→ Directions for this task
Given the records below, would you repeat exactly the lines that begin at the one containing "Given: Close the" and end at the one containing "Select the checkbox for Sag DEF row", inclusive?

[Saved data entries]
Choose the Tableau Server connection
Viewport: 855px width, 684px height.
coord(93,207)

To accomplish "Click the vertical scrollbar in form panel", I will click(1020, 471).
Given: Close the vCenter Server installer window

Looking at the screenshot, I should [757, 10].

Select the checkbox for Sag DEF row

* * *

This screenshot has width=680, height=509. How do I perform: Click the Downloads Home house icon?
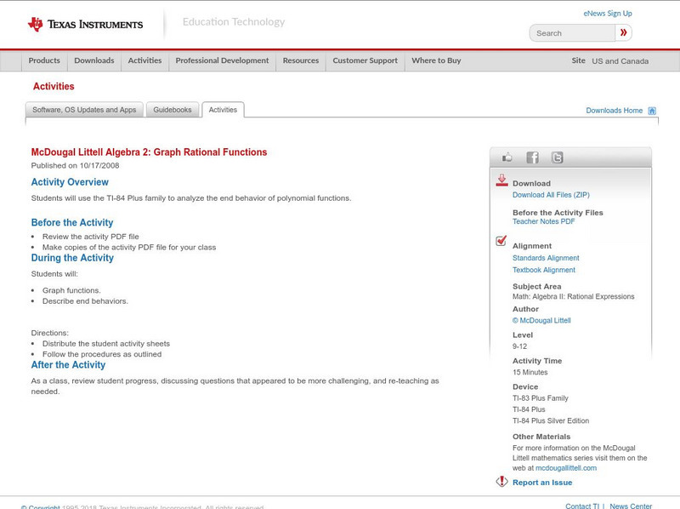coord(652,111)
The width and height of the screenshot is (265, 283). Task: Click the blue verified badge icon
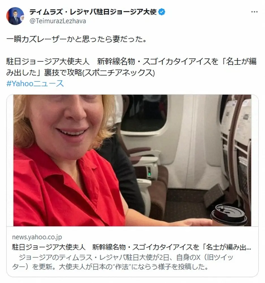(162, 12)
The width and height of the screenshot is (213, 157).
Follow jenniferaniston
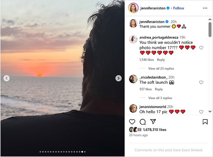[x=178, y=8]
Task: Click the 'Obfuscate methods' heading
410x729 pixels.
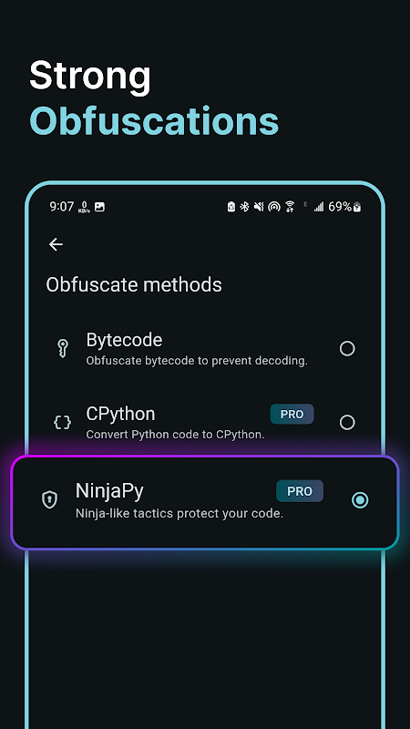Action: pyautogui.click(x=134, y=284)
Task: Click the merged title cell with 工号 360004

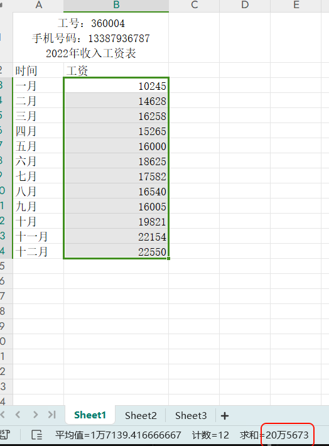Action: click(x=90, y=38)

→ Answer
Given: Close the vCenter Server installer window

Looking at the screenshot, I should [757, 10].

Select the checkbox for Sag DEF row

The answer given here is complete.